Nearly two decades after liberalisation, DB still enjoys a 99% market share in the German long-distance passenger rail market. This clearly demonstrates that we need a level playing field for all rail companies in Europe and Germany.

HKX is convinced that a full separation of infrastructure management and rail operations would do much to amend the current situation. In every single case across Europe, vertical integration has been shown to hinder growth and efficiency. We need clear rules and fair regulation, so that investors can be confident that they can operate trains without fear of discrimination by incumbents or their governments.

In addition, the regulatory regime needs attention in a number of areas, particularly regarding access to the infrastructure of marketing and sales. With 43% of tickets still sold at stations, new entrants should also have access to essential sales facilities. This includes the central ticket office, which DB – the incumbent holding company – inherited from the taxpayer.

Moreover, in Germany, the holding company's infrastructure manager and rail operator share exactly the same brand. This means that any time the infrastructure manager uses its brand (the big sign outside every mainline railway station) it is also advertising the holding company's rail operators. This means brand awareness is absolutely critical for new entrants, but how can we possibly match the millions of euros in free advertising that DB's constituent operators receive each year?

The only way to effectively break these historic links and establish a level playing field is total vertical separation of track and train, with the creation of an infrastructure manager that is institutionally independent of the incumbent train operator.

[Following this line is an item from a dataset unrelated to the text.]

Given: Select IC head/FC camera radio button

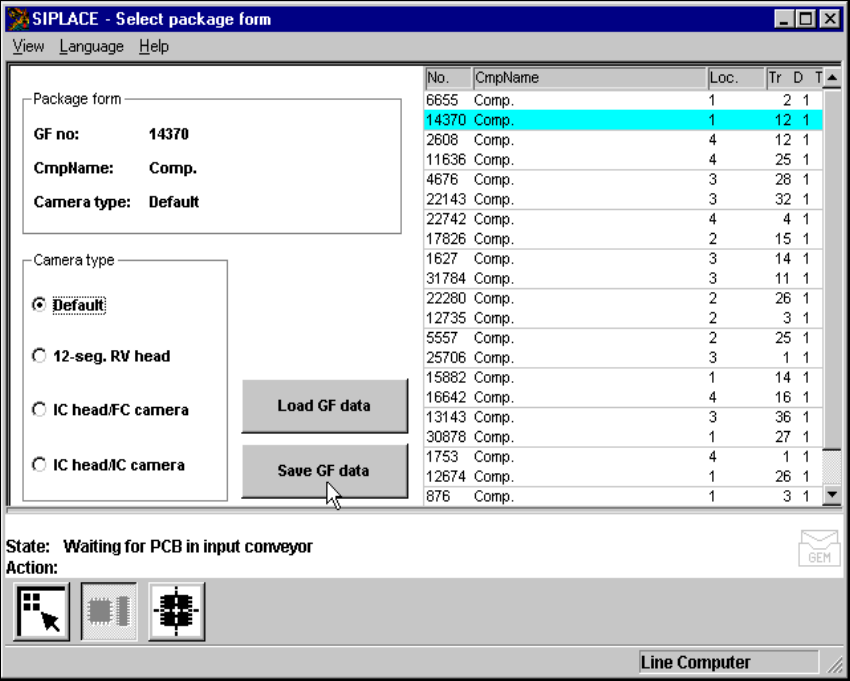Looking at the screenshot, I should (40, 410).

HKX wants to see a genuinely open market for long-distance rail travel, which will allow consumers to take their pick based on price and service while access to sales infrastructure at stations is equal. Only when this has been accomplished can the long-distance passenger rail market be considered truly liberalised.

Eva Kreienkamp

Eva Kreienkamp worked for a number of major corporations in various management positions in finance, controlling, sales and marketing roles, becoming CEO of a marketing institute and event management agency before joining HKX in 2009 as chief financial officer. She was appointed CEO of HKX in 2011.